(Pixel coordinate grounding data)
= = = =
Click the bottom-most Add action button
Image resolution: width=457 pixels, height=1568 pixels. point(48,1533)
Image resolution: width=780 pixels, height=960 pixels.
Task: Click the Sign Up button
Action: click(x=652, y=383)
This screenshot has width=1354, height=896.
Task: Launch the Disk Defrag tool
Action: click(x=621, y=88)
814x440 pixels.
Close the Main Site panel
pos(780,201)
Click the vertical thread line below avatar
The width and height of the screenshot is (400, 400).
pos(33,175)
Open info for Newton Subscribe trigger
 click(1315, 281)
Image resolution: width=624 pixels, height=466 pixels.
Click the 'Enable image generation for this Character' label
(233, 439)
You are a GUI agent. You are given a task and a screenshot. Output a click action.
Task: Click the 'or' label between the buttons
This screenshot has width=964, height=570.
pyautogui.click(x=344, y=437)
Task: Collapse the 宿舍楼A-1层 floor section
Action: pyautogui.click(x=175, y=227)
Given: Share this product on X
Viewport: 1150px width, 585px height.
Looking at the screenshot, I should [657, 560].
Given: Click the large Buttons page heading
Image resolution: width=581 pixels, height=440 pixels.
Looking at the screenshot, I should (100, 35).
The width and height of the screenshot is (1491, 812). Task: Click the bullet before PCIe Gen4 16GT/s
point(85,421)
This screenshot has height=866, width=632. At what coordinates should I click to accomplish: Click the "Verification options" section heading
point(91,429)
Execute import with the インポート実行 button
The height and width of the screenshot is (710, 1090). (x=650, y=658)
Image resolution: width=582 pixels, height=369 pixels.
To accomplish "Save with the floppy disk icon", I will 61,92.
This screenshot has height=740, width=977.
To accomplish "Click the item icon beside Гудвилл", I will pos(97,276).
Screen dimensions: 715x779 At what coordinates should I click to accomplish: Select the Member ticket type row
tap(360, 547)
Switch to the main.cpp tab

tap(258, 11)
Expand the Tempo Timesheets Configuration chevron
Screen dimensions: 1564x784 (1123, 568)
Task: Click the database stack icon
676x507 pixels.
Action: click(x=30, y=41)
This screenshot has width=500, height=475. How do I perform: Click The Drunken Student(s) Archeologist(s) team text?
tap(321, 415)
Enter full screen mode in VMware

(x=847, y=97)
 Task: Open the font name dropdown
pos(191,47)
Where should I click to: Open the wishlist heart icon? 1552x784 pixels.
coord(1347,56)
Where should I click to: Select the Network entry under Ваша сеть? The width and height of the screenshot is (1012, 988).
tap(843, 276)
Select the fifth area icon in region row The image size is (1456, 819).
= = = =
**Problem to solve:** Write out all the records above again, exactly as they stand.

**Written answer:**
Click the bottom-most Add action button
Image resolution: width=457 pixels, height=1568 pixels. point(48,1533)
Image resolution: width=780 pixels, height=960 pixels.
Task: Click the Sign Up button
Action: click(x=652, y=383)
This screenshot has width=1354, height=896.
Task: Launch the Disk Defrag tool
Action: click(x=621, y=88)
814x440 pixels.
Close the Main Site panel
pos(780,201)
Click the vertical thread line below avatar
The width and height of the screenshot is (400, 400).
pos(33,175)
Open info for Newton Subscribe trigger
 click(1315, 281)
Image resolution: width=624 pixels, height=466 pixels.
Click the 'Enable image generation for this Character' label
(233, 439)
You are a GUI agent. You are given a task and a screenshot. Output a click action.
Task: Click the 'or' label between the buttons
This screenshot has width=964, height=570.
pyautogui.click(x=344, y=437)
Task: Collapse the 宿舍楼A-1层 floor section
Action: pyautogui.click(x=175, y=227)
Given: Share this product on X
Viewport: 1150px width, 585px height.
Looking at the screenshot, I should [657, 560].
Given: Click the large Buttons page heading
Image resolution: width=581 pixels, height=440 pixels.
Looking at the screenshot, I should (100, 35).
The width and height of the screenshot is (1491, 812). Task: Click the bullet before PCIe Gen4 16GT/s
point(85,421)
This screenshot has height=866, width=632. At what coordinates should I click to accomplish: Click the "Verification options" section heading
point(91,429)
Execute import with the インポート実行 button
The height and width of the screenshot is (710, 1090). (x=650, y=658)
Image resolution: width=582 pixels, height=369 pixels.
To accomplish "Save with the floppy disk icon", I will 61,92.
This screenshot has height=740, width=977.
To accomplish "Click the item icon beside Гудвилл", I will pos(97,276).
Screen dimensions: 715x779 At what coordinates should I click to accomplish: Select the Member ticket type row
tap(360, 547)
Switch to the main.cpp tab

tap(258, 11)
Expand the Tempo Timesheets Configuration chevron
Screen dimensions: 1564x784 (1123, 568)
Task: Click the database stack icon
676x507 pixels.
Action: click(x=30, y=41)
This screenshot has width=500, height=475. How do I perform: Click The Drunken Student(s) Archeologist(s) team text?
tap(321, 415)
Enter full screen mode in VMware

(x=847, y=97)
 Task: Open the font name dropdown
pos(191,47)
Where should I click to: Open the wishlist heart icon? 1552x784 pixels.
coord(1347,56)
Where should I click to: Select the Network entry under Ваша сеть? The width and height of the screenshot is (1012, 988).
tap(843, 276)
Select the fifth area icon in region row The image size is (1456, 819).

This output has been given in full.